Entries provided:
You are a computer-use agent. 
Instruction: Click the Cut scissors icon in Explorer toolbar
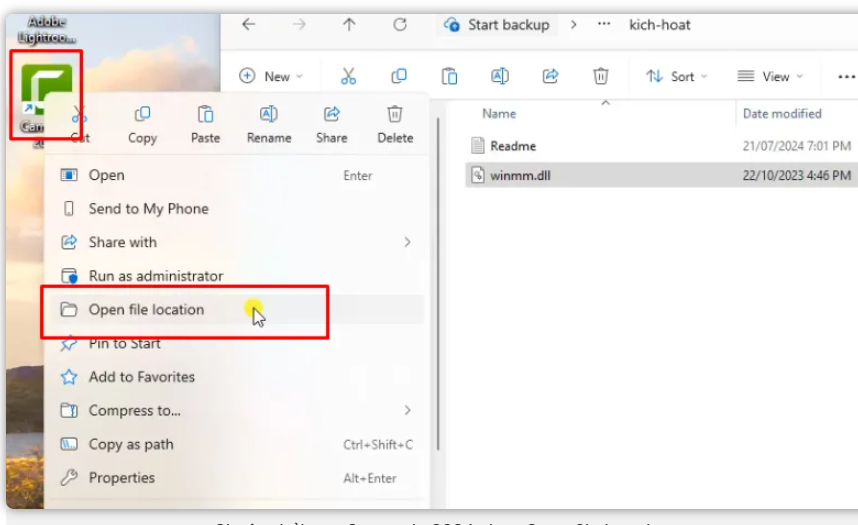click(x=348, y=76)
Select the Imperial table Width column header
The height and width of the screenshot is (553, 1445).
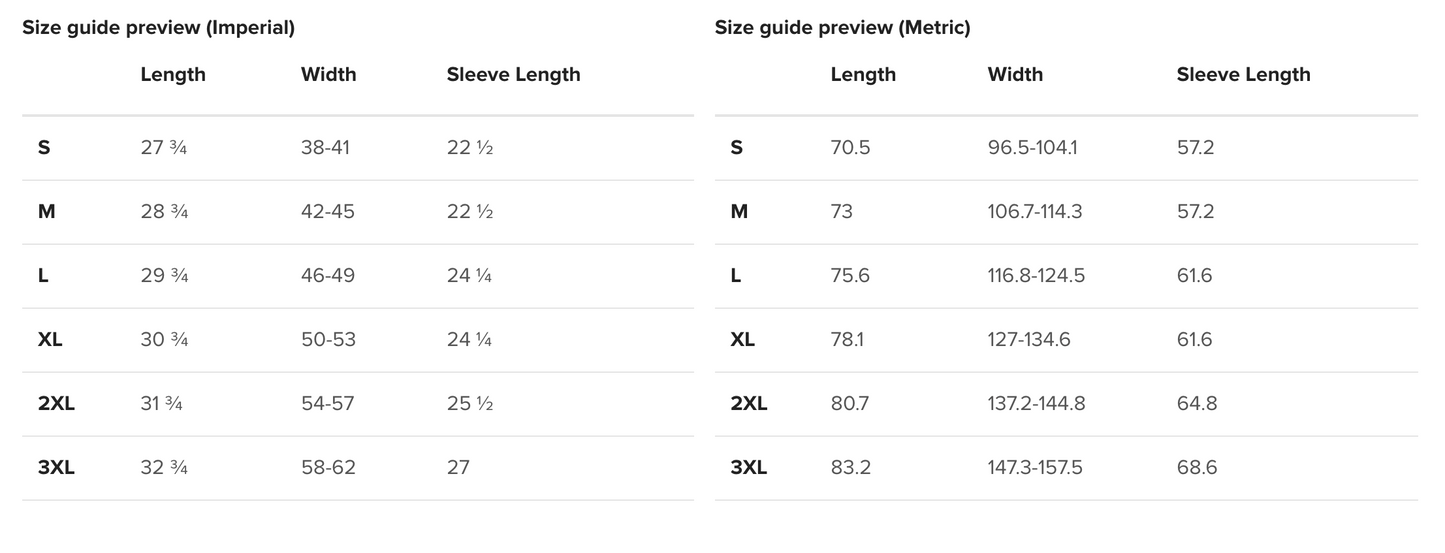point(328,74)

What the task asks:
In the copy, every entry must appear exactly as written, and no picture may appear.

Solution below:
You are a computer-use agent. 
Instruction: Click the Cut scissors icon in Explorer toolbar
click(x=348, y=76)
Select the Imperial table Width column header
The height and width of the screenshot is (553, 1445).
point(328,74)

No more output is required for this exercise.